SELECTED PASSAGE.
== Segment start ==
In 1948, Soraya was introduced to the recently divorced Shah Mohammad Reza Pahlavi, by Forough Zafar Bakhtiari, a close relative of Soraya's, via a photograph taken by Goodarz Bakhtiary, in London, per Forough Zafar's request. At the time Soraya had completed high school at a Swiss finishing school and was studying the English language in London. They were soon engaged: the Shah gave her a 22.37 carat (4.474 g) diamond engagement ring.

Soraya married the Shah at Marble Palace, Tehran, on 12 February 1951. Originally the couple had planned to wed on 27 December 1950, but the ceremony was postponed due to the bride being ill.

Although the Shah announced that guests should donate money to a special charity for the Iranian poor, among the wedding gifts were a mink coat and a desk set with black diamonds sent by Joseph Stalin; a Steuben glass Bowl of Legends designed by Sidney Waugh and sent by President of the United States, Harry S. Truman and Mrs. Truman; and silver Georgian candlesticks from King George VI and Queen Elizabeth. The 2,000 guests included Aga Khan III.
== Segment end ==
GIVEN INFORMATION.
== Segment start ==
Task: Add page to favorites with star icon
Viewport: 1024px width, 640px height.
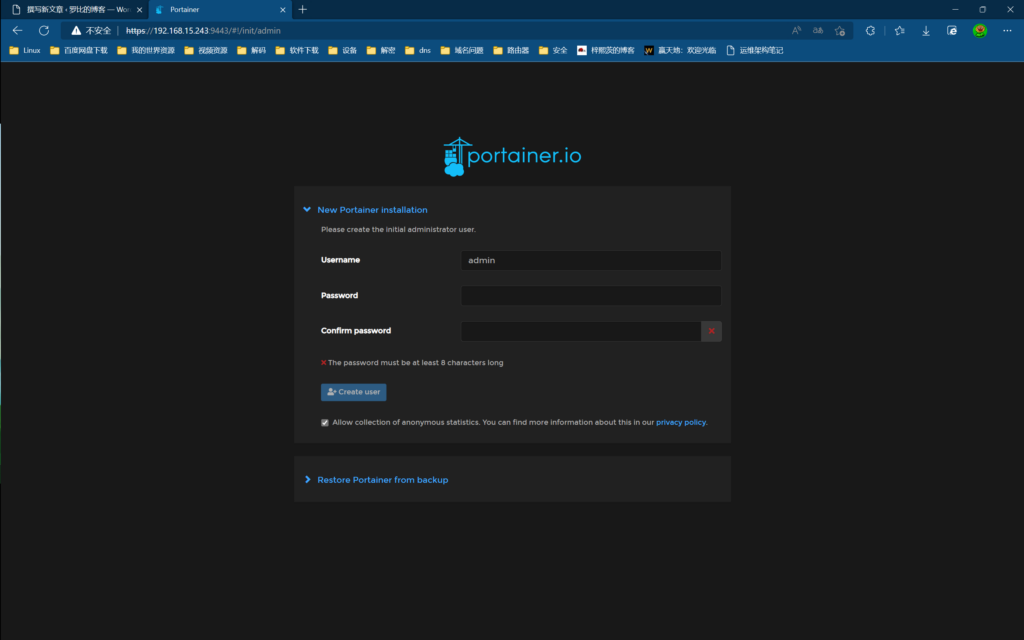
== Segment end ==
REQUIREMENT.
In the passage on Soraya's marriage to the Shah, why was the wedding originally planned for 27 December 1950 postponed?

RESPONSE TO THE EXERCISE.
The bride was ill.